STAPO: New Method Addresses Training Instability in Reinforcement Learning for Large Language Models

According to arxiv.org, researchers have introduced STAPO (Stabilizing Reinforcement Learning for LLMs by Silencing Rare Spurious Tokens), a new approach to address training instability in reinforcement learning fine-tuning of large language models. The research, authored by Shiqi Liu and colleagues, identifies a critical problem: existing RL methods for improving LLM reasoning often suffer from “late-stage performance collapse,” leading to degraded reasoning quality and unstable training.

The team identified a key factor behind this instability: a small fraction of tokens, termed “spurious tokens” (around 0.01%), which contribute little to reasoning outcomes but receive disproportionately amplified gradient updates due to inheriting the full sequence-level reward. According to arxiv.org, the researchers present “a unified framework for evaluating token-level optimization impacts across spurious risk, gradient norms, and entropy changes.”

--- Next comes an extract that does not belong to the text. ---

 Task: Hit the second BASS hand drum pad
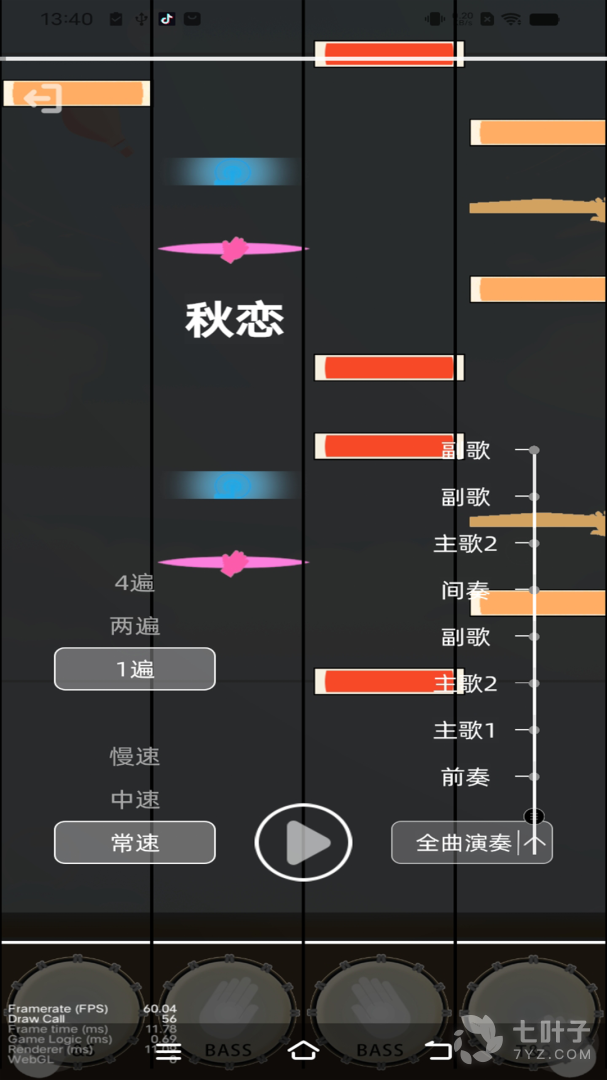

This work addresses broader challenges in applying reinforcement learning to language models. According to separate research on arxiv.org, RL for multi-step reasoning with LLMs typically relies on sparse terminal rewards, creating a “poorly conditioned credit-assignment problem” where final feedback is propagated uniformly across all intermediate decisions, leading to high gradient variance and unstable training.

The STAPO paper was published on May 26, 2026, on arxiv.org.